Friday, March 26, 2010

Family Friday - Discipline

Last Friday, we talked about consistency and how crucial it is in discipline. This week, I'd like to look at and basic discipline strategies.

First you need to decide what behavior requires discipline and what things you'll let go.

I firmly believe in the time out strategy because it works for us (as a first step).

Ever since Hannah was 15 months old, we've employed the timeout strategy. When she would touch the buttons on the TV repeatedly, she would have to sit in a the chair (with us sitting next to her) for 1 minute. Eventually she realized that she'd be confined if she did not listen and she stopped touching the TV buttons.

Now, Hannah's up to 4 minutes in time out. It is recommended that kids spend one minute per each year of age in time out.

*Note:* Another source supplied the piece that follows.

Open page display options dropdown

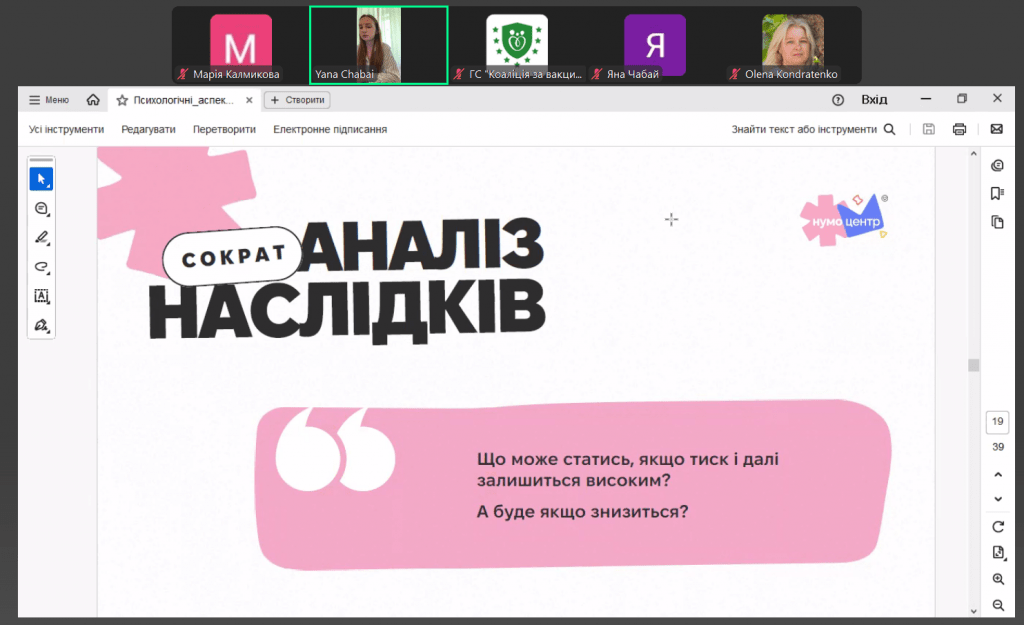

If she doesn't calm down, or if she starts throwing things or mouthing off, her time out gets bumped up until she calms down. She's spent as long as 30 minutes in her room.

If she refuses to go into time out, she will be warned again, and as a last resort, I am not totally opposed to a paddle on the bottom. I'm NOT a fan of spanking. Usually it doesn't work and creates more aggression in Hannah - so it's avoided.

We also have, on a case by case basis added or altered punishments for her. She's gone to bed at 6:30 without dessert (which is tragic to her), we've taken away TV and her DS, and we've left places she enjoys.

Last year we went to the pumpkin patch with her friends. Hannah had a terrible attitude. She was cranky and rude. So we left. Was it hard? YES! I wanted to stay! But it spoke volumes to her that I'd stick to my guns. She now knows that we WILL leave if she doesn't behave.

You'll should only have to do this one or two times. Kids learn quickly! But, you need to be ready to do it! This may mean time out in a grocery store (we've done it.) Consistency every time lets your child know, they will not win. It's hard!

Finally, the most important part of discipline is making your children understand WHAT behavior was wrong and how to ask for FORGIVENESS for their actions

When we put Hannah in time out, we tell her why she's there. After her time is up, we go back into her room and ask HER why she's there to see if she understands what she has done wrong. Finally she must apologize for her actions - even if that means calling her friends or apologizing to those outside the family. We then have hugs and kisses and the behavior is forgotten...until the next time.

1 comment:

  1. I was a big fan of punishing with time outs (like Super Nanny, we call it the "Naughty Spot.") For awhile, it seemed like we didn't need to use any punishment with our daughter. But recently, she started getting a smart mouth and not listening. So, I pulled out the old Naughty Spot punishment (now up to 7 minutes!) and found that it still works! In fact, I only had to use it for 2 days and it got us back on track. At first, you feel like you are putting them on the naughty spot all the time. But if you are consistant, they get the message! So big thumbs up for using time out, no matter what you call it!